Philae Lander Runs Out Of Battery On Comet 67/P, Mission Might Have Ended Prematurely
It took 10 years for the Philae Lander to reach the surface of Comet 67/P. The craft traveled an astounding 310 million miles as a part of the Rosetta Mission to reach the comet to become the first ever man-made object to land on the surface of a comet. However, the mission which was supposed to go on for nine more months might have ended prematurely after the European Space Agency announced that the craft has depleted its batteries. In fact, as of now, the main control room has lost contact with Philae, reports CNN. Worse still, it might not be possible for them re-contact Philae again.

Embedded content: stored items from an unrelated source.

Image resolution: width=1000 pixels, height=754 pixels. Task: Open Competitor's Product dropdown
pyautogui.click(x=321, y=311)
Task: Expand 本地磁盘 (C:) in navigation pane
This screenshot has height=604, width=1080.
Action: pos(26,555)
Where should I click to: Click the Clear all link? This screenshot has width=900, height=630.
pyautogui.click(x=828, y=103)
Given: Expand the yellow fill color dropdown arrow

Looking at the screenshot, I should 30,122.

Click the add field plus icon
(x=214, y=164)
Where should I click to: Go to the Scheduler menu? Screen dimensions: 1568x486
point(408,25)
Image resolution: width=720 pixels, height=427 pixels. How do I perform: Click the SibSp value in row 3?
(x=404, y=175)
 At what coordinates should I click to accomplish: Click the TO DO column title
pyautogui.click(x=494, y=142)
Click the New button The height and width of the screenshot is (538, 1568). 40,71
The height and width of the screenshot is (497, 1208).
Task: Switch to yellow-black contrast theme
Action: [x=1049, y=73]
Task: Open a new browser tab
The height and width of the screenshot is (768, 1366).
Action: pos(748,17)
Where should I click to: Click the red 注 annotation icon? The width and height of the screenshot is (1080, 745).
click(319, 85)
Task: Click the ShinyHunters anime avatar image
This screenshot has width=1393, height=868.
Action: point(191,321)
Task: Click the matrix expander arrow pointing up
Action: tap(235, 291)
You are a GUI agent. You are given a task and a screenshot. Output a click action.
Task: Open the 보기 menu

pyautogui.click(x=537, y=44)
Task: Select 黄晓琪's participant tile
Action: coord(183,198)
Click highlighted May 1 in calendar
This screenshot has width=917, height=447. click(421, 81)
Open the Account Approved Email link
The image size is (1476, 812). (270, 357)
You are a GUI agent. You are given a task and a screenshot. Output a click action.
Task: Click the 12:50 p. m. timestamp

In a blog post announcing the developments, ESA writes, “Philae has fallen into ‘idle mode’ for a potentially long silence. In this mode, all instruments and most systems on board are shut down.”
This might have come as surprise for many who thought the mission was well on track and was a major success, even with some initial hiccups. That said, there is no denying the fact that landing a spacecraft on a comet traveling at over 86,000 miles an hour some 310 million miles away from the earth is no mean feat by itself.
In the blog post, ESA explains the reason for the premature ending of the mission. As per the original plan, Philae was designed to transmit data from Comet 67/P for nearly nine months. It had a set of solar panels that would be used to power its internals. However, when the craft landed on the surface of the comet, it seem to have ended up in a region that doesn’t seem to get enough sunlight to power its batteries using the solar cells.
While they have not ruled out the possibility of regaining contact with Philae, they do add that it would be possible only if sufficient sunlight falls on the solar panels and it manages to wake up from the slumber. In order to boost this possibility, before contact was lost, Philae was sent a command to rotate its main body to an orientation where more sunlight might fall on the solar panels. Whether that maneuver succeeded or not would be known in due course. According to ESA, the next possible communication slot will commence today at around 10:00 UTC / 11:00 CET. However, they are quick to add that given the low current available from the solar cells on Philae, establishing contact with Philae might be unlikely – at least in the next few days.
That said, the Rosetta Mission as a while still continues with the orbiter monitoring the path of Comet 67/P around the Sun. On Twitter, Philae confirmed the news about its depleted batteries in a light hearted manner.
.@ESA_Rosetta I’m feeling a bit tired, did you get all my data? I might take a nap… #CometLanding
— Philae Lander (@Philae2014) November 15, 2014
While there will be disappointment over the short life of Philae on the surface of Comet 67/P, the fact that humans were successful in placing the craft on to the surface of a comet is a huge success in itself.